Fast-paced modern life often requires multi-tasking, which can leave me feeling off-balance and pulled in too many directions. When I start to feel that way, I think back to Kyoto.
In Kyoto, I love how time stands still. People are busy, but never rushed. People think of Kyoto as a place of temples and geisha, but it’s as modern as it is ancient. Did you know Nintendo is headquartered there? I love the way they are able to marry the efficiency of multitasking with the grace of mindful living.
One of my favorite philosophies that applies to both life and skincare is Ban-no: all-purpose and all-mighty. Your things should work hard for you so that you don’t have to work as hard. Tatcha crafts each formula to deliver multiple benefits, offering skin everything it needs and nothing it doesn’t. Our newest treasure, The Water Cream, is an anti-aging moisturizer to hydrate, balance and refine skin in one step.

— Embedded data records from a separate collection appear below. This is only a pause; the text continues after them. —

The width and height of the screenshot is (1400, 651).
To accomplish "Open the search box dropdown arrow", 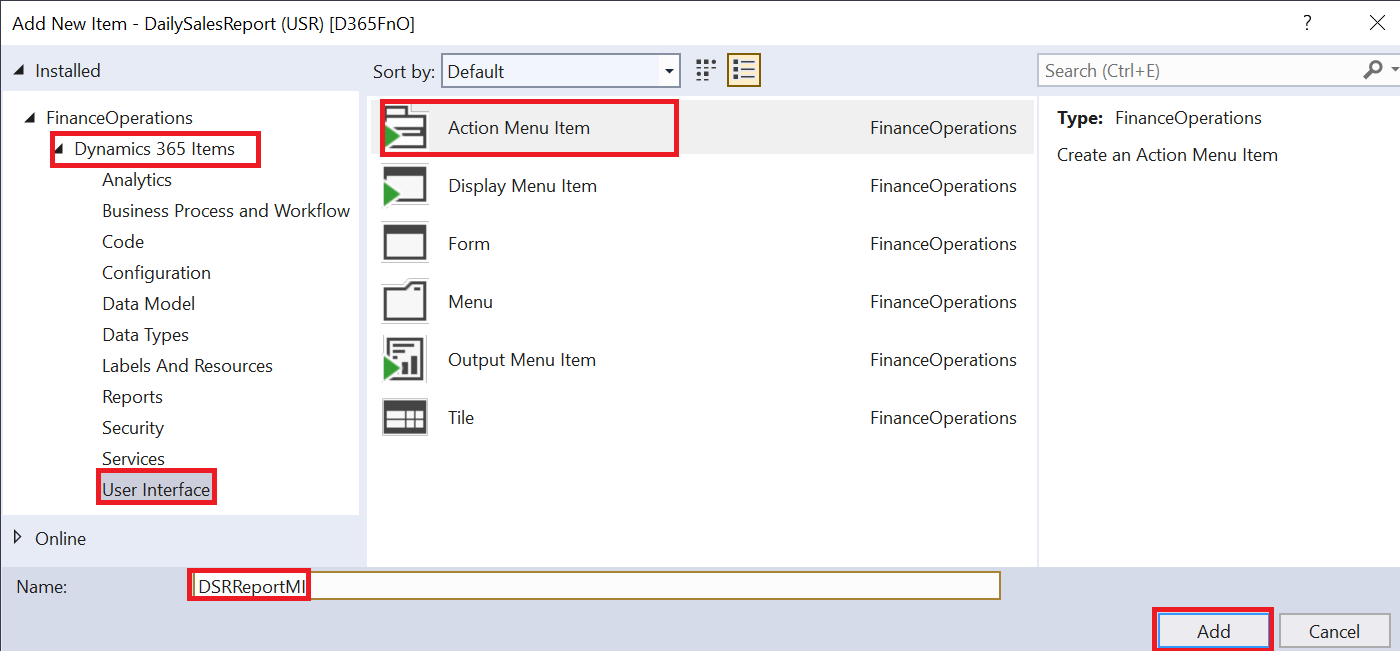I will pyautogui.click(x=1391, y=70).
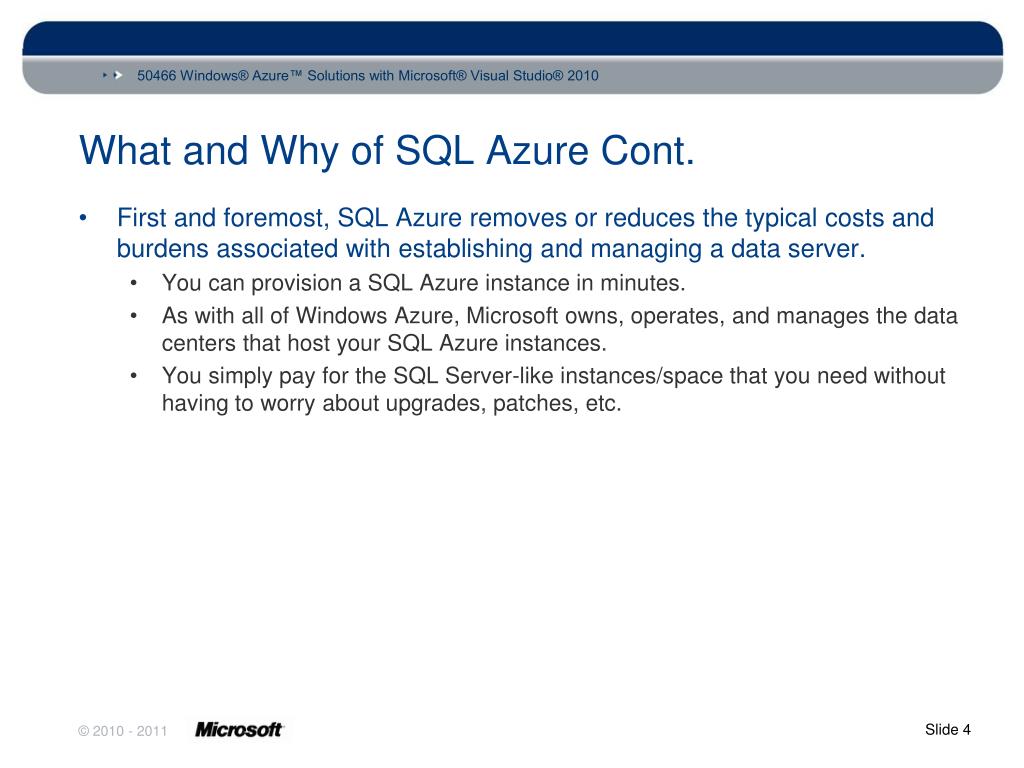Click the double arrow icon in header
1024x768 pixels.
(x=113, y=75)
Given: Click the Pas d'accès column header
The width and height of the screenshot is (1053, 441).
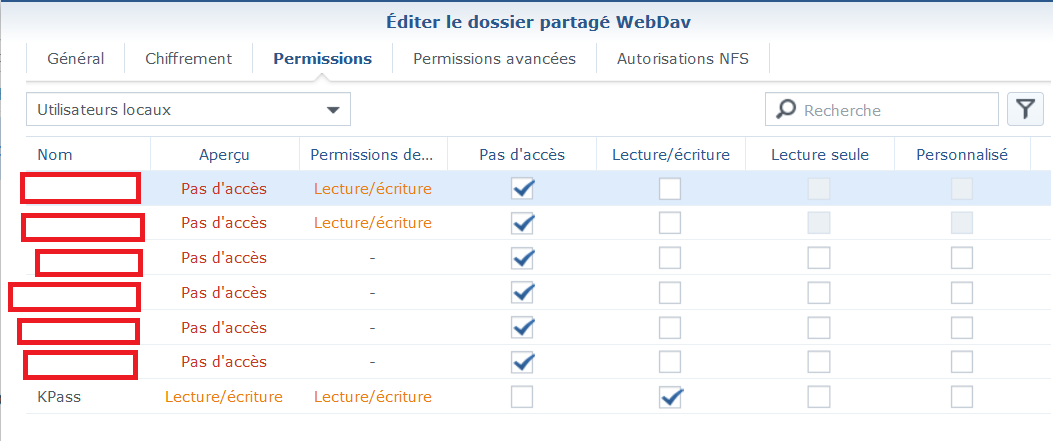Looking at the screenshot, I should [x=522, y=155].
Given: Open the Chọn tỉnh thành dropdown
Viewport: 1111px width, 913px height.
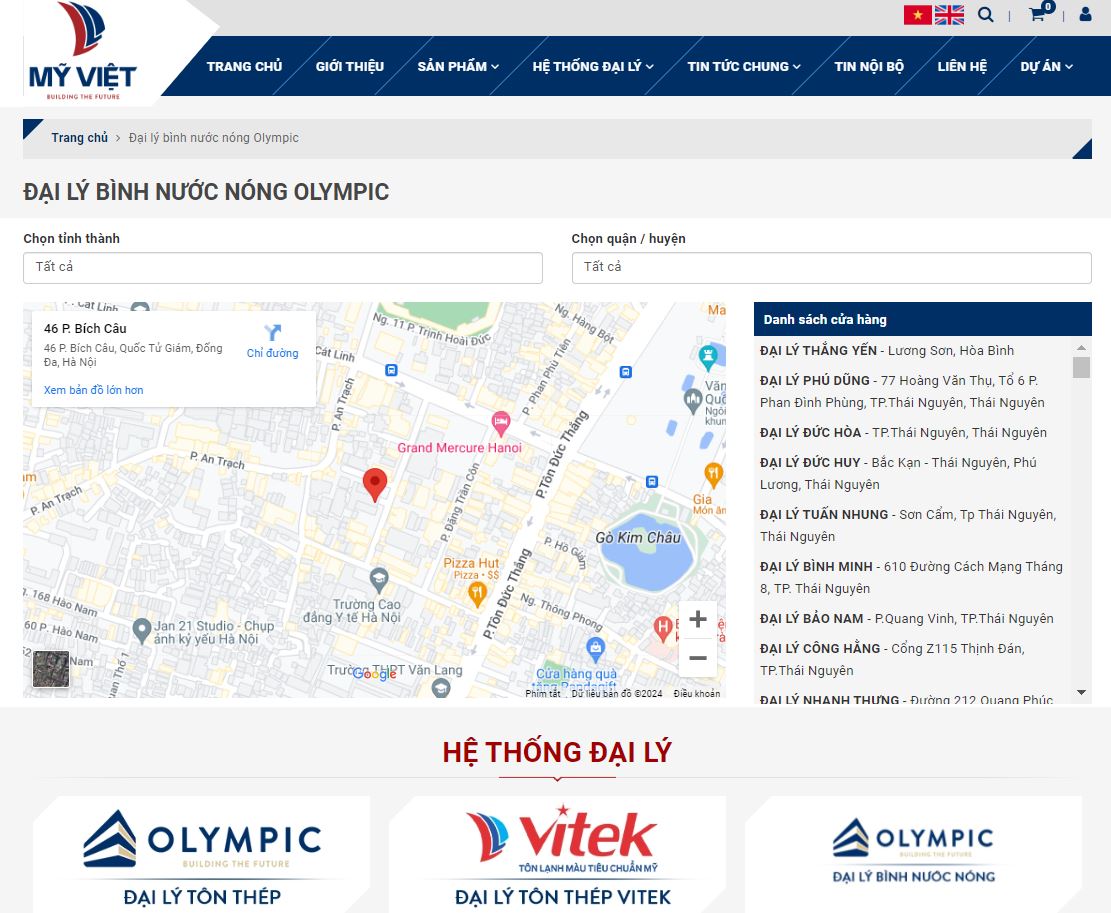Looking at the screenshot, I should point(283,268).
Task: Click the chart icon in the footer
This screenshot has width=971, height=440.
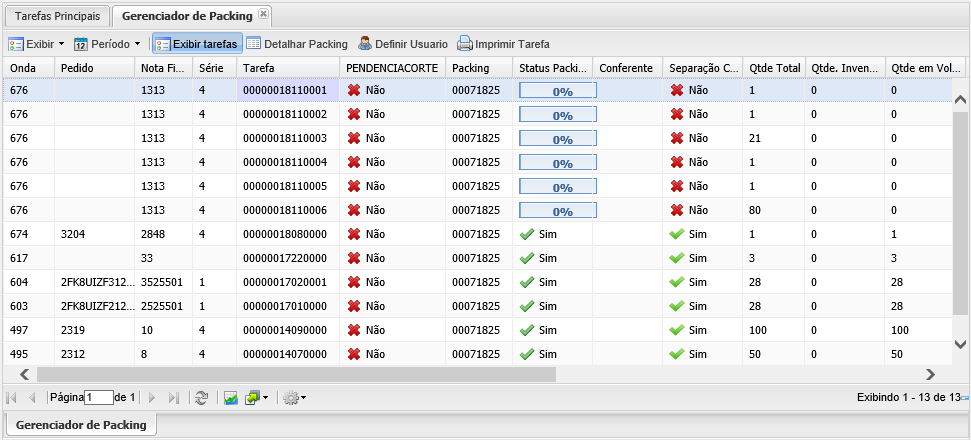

The unique, oil-free formula is a burst of zen for your skin, transforming upon application to release refreshing hydration and powerful Japanese botanicals. The result is smooth, poreless skin that is perfectly prepped for makeup - one less thing for you to worry about.
These are some of my favorite philosophies for mindful multitasking at home.
- Wabi sabi: Imperfections make things more unique. We can so often feel pulled off-balance by a desire to do each and every thing perfectly, in work and in life. This philosophy teaches us to embrace the flaws. For example, cooking a meal for a loved one doesn’t have to be Instagram-worthy—a chipped plate or a crooked sushi roll only makes it more treasured.
- Ichi-go, ichi-e: Just this one moment, once in a lifetime. This saying reminds us of the preciousness of each interaction we have. There are ways to multitask while also allowing us to spend time with the people we care about. For example, instead of taking a work call while making dinner, multitask by catching up with a friend or loved one while chopping veggies.
- Omakase: Entrust to others. This word is most often encountered at sushi bars, but also applies to our lives. When ordering, it gives the chef authority to make what they want for you, at the price they set. In life, it reminds us to trust and lean on the people who surround us to help us achieve what we need to do.
- Kaizen: Make small, continuous improvements. It might not seem like much, but kaizen teaches us to take small steps, towards the change we want. It’s much easier to multitask when you’re working on small changes towards a goal, rather than trying to accomplish something radical.
- Shankankan: The beauty of taking your time. It is easy for us to rush through our work, turning them into mindless endeavors. Shankankan reminds us to slow down, to take time and even enjoy the work at hand.
- Nyunanshin: Have a flexible mind. Originating in martial arts, the concept of nyunanshin says that we should maintain an open mind and be receptive to new teachings. There are always more efficient or better ways of completing the task at hand. Whether it’s advice from a successful friend or listening to a productivity podcast, seek out new perspectives.
- Chisoku: Know when enough is enough. Chisoku comes from a zen principle that says there is no limit to human desire. As such, it is up to us to know when to be satisfied. It can be easy to lose ourselves in a flurry of work, but chisoku reminds us to know when our work is done, so we can step away and enjoy other things.
- Yataiki: Find joy in small things. Even when tasks seem mindless, there are ways to make them uplifting. In the same way a child finds joy in the smallest things, allow yourself to notice the beauty of the flowers as you run, or the sound of your favorite song as you work.
I hope these beautiful philosophies are as transformative for you as they were for me.